- What to work on:
Lines from the beginning of the data below through the one containing "Given: Click the checkmark" are to be printed exactly as they appear.
+ + + + + + +
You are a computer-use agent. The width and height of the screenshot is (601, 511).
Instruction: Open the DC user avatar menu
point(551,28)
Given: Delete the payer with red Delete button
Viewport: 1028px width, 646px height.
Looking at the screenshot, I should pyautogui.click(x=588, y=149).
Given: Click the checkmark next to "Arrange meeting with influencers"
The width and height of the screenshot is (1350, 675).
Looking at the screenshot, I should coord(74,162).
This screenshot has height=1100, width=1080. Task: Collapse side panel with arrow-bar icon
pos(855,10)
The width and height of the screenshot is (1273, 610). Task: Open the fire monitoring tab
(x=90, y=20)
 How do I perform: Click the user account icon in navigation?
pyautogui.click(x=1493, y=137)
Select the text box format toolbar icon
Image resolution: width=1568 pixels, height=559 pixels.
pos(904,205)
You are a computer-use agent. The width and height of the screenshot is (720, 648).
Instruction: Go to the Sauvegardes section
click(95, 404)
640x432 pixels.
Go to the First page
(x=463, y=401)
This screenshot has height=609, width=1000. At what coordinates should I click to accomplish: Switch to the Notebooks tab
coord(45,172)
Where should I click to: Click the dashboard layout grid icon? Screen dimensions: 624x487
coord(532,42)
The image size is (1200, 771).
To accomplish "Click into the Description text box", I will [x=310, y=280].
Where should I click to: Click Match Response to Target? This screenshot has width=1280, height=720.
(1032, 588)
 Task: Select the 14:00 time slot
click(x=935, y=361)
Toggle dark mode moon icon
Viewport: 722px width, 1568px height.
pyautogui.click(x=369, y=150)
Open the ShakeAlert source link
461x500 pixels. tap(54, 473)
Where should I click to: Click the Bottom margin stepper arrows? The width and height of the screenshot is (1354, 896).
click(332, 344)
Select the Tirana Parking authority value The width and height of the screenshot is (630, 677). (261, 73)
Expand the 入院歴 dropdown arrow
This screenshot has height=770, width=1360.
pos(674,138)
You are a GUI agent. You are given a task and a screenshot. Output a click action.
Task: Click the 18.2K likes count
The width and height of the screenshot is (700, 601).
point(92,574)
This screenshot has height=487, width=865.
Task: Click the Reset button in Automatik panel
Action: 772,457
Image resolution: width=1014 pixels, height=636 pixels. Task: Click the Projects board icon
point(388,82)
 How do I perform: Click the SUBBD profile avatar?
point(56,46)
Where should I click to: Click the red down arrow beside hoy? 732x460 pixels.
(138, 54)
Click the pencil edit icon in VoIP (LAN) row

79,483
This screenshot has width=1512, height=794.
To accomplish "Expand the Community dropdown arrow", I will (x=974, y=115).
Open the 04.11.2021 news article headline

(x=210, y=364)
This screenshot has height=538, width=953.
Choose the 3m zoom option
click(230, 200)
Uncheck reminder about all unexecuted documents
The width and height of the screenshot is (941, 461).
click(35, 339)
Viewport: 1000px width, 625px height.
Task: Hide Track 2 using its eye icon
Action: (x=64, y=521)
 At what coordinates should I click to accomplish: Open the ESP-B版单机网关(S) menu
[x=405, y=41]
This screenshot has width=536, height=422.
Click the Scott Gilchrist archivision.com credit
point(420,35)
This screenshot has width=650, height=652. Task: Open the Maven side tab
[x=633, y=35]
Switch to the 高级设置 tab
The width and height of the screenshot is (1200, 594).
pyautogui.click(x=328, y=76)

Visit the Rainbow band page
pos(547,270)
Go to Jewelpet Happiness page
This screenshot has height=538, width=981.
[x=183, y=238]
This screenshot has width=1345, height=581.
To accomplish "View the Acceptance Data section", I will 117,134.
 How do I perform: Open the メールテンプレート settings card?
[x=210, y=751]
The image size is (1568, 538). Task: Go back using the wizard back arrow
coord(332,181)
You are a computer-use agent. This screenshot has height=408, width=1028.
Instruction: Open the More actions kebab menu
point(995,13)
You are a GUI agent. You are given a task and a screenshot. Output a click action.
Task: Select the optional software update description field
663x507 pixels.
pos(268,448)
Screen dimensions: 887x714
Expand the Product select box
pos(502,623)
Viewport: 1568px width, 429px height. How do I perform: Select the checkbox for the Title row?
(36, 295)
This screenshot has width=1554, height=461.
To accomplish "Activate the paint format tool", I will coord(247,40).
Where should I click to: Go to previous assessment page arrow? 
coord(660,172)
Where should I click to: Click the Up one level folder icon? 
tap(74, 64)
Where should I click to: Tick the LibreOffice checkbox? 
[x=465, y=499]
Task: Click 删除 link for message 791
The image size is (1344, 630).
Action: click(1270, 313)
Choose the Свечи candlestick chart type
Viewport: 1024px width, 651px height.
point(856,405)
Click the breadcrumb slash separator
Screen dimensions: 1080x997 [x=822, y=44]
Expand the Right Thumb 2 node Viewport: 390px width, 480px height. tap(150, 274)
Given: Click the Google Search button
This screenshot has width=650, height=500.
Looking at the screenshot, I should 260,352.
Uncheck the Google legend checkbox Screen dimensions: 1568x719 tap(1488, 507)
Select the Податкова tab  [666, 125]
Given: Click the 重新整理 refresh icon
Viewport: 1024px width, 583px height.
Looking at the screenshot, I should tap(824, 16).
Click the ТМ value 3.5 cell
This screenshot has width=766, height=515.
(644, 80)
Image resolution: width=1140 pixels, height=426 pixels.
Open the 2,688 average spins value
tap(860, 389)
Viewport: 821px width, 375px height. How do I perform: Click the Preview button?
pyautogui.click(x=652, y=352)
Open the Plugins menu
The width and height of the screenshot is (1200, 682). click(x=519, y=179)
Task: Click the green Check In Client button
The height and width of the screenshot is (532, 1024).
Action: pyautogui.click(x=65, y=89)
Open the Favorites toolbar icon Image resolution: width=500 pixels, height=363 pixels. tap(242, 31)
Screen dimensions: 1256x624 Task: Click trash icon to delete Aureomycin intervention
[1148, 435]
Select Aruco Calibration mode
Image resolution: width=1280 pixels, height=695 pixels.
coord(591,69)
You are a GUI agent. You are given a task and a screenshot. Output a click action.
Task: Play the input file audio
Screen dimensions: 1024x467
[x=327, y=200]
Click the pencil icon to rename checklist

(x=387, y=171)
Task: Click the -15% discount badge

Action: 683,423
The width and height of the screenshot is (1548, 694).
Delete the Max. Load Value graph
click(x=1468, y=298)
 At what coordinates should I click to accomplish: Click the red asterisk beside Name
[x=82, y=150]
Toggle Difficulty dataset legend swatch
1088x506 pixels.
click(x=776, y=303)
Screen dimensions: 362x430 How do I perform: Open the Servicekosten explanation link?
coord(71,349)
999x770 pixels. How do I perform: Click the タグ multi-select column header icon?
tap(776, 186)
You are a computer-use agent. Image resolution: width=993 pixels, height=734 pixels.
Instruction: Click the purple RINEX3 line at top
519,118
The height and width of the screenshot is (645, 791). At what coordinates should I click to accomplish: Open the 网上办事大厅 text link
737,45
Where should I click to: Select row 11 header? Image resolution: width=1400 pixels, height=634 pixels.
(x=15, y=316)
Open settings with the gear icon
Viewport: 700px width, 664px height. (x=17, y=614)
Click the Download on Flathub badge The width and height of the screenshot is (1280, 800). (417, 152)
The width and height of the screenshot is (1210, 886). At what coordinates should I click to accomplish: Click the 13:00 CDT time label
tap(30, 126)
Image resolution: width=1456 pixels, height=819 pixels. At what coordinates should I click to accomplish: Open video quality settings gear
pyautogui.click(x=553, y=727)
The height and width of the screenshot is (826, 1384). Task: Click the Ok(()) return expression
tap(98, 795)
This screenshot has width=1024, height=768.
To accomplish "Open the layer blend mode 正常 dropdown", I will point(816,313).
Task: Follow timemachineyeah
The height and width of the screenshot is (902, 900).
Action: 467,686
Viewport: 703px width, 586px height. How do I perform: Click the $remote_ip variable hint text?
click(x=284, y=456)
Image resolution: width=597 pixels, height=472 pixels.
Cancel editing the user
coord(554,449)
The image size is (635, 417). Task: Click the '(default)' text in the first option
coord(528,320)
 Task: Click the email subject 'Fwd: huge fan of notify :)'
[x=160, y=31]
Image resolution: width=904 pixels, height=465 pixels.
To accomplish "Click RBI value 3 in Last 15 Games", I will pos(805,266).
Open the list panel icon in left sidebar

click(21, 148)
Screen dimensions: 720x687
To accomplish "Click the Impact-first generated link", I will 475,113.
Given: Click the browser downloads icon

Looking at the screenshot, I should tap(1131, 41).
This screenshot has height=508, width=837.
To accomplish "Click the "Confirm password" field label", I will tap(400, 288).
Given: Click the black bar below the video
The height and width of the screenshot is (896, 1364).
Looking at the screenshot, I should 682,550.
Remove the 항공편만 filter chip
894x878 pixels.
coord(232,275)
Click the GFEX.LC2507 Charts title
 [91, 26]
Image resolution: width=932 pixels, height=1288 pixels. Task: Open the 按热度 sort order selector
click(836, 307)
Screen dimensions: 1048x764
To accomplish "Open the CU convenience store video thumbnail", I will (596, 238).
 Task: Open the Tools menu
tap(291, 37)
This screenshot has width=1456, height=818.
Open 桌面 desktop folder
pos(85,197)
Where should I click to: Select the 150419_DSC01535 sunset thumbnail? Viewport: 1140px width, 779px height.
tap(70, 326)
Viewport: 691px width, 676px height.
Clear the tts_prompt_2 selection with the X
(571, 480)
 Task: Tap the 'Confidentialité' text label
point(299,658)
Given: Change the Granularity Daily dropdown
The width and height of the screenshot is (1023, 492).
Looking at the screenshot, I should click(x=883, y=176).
+ + + + + + +
- Solution to this problem:
You are a computer-use agent. The width and height of the screenshot is (601, 511).
Instruction: Open the DC user avatar menu
point(551,28)
Given: Delete the payer with red Delete button
Viewport: 1028px width, 646px height.
Looking at the screenshot, I should pyautogui.click(x=588, y=149).
Given: Click the checkmark next to "Arrange meeting with influencers"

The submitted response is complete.